TO DO
Give the lines below again exactly, starting with the line that holds "August 2019 (21, 1403)" and going on through the line that holds "November 2024 (25, 1064)".

Data items
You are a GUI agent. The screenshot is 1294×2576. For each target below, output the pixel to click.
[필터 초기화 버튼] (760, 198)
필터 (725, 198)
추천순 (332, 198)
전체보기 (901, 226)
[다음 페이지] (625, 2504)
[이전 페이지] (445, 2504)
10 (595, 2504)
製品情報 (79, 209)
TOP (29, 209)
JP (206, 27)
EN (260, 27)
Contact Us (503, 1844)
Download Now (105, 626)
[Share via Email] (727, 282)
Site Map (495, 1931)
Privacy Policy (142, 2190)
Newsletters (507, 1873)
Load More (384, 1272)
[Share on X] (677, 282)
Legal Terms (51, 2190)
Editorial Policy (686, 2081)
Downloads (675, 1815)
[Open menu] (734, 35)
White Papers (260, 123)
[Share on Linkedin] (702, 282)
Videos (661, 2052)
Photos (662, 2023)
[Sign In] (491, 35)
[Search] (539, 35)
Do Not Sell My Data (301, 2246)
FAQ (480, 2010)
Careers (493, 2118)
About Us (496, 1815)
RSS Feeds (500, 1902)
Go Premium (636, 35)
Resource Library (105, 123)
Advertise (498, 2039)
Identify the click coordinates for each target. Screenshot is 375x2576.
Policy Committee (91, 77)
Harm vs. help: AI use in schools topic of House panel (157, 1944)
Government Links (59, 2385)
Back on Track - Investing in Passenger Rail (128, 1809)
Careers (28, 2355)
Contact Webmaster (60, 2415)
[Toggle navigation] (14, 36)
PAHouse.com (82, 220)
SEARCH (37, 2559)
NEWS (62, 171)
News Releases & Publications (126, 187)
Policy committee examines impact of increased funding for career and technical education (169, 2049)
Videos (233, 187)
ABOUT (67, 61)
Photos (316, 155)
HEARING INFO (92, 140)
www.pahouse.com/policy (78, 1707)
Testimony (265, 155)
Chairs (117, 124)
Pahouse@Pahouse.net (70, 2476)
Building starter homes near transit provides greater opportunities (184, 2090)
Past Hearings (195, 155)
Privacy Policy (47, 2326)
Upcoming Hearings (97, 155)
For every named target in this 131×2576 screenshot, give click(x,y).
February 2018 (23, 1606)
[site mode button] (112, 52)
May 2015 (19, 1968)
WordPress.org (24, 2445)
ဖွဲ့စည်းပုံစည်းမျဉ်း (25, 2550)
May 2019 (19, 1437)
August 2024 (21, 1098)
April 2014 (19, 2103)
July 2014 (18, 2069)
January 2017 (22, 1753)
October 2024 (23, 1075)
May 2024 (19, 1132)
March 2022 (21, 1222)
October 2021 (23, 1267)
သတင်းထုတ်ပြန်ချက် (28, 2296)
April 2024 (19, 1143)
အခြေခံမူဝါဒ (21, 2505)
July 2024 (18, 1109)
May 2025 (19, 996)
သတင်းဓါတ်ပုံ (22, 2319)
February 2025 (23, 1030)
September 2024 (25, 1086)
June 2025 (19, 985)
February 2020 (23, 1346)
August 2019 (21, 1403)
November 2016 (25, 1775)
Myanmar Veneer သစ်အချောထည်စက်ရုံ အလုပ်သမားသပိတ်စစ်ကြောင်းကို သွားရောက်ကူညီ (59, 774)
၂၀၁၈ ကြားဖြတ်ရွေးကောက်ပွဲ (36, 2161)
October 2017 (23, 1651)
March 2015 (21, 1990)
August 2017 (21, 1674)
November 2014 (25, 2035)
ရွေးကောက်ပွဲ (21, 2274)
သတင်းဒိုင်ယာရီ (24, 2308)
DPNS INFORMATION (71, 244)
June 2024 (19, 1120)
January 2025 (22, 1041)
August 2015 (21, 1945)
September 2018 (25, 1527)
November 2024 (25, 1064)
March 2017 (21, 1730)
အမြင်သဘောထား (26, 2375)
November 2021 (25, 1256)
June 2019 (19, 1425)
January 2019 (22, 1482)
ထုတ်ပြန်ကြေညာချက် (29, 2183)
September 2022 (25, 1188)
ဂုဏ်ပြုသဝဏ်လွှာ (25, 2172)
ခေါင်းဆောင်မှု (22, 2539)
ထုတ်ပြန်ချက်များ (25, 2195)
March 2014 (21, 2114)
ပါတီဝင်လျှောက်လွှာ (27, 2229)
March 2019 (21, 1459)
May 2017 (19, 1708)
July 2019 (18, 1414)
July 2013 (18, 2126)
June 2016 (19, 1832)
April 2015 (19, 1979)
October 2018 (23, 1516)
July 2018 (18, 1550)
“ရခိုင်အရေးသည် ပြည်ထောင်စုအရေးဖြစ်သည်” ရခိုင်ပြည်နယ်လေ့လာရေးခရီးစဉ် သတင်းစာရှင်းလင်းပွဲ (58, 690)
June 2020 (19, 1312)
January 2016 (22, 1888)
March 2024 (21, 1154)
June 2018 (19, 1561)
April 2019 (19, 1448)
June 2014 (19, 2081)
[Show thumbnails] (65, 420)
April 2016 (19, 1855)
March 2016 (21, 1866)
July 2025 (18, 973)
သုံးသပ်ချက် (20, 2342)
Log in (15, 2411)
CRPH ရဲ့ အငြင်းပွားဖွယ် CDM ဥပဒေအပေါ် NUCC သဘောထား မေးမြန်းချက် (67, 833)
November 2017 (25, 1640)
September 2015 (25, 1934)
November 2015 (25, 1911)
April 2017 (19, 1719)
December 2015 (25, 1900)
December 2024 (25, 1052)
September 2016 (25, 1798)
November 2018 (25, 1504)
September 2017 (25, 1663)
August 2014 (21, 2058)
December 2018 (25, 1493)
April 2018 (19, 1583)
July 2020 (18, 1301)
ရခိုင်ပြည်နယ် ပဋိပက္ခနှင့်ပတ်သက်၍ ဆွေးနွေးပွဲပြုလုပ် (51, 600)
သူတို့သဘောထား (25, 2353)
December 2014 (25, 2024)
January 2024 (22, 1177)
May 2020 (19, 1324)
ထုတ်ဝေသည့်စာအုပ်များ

FINISHED TASK
August 2019 (21, 1403)
November 2016 (25, 1775)
Myanmar Veneer သစ်အချောထည်စက်ရုံ အလုပ်သမားသပိတ်စစ်ကြောင်းကို သွားရောက်ကူညီ (59, 774)
၂၀၁၈ ကြားဖြတ်ရွေးကောက်ပွဲ (36, 2161)
October 2017 (23, 1651)
March 2015 (21, 1990)
August 2017 (21, 1674)
November 2014 (25, 2035)
ရွေးကောက်ပွဲ (21, 2274)
သတင်းဒိုင်ယာရီ (24, 2308)
DPNS INFORMATION (71, 244)
June 2024 (19, 1120)
January 2025 (22, 1041)
August 2015 (21, 1945)
September 2018 (25, 1527)
November 2024 (25, 1064)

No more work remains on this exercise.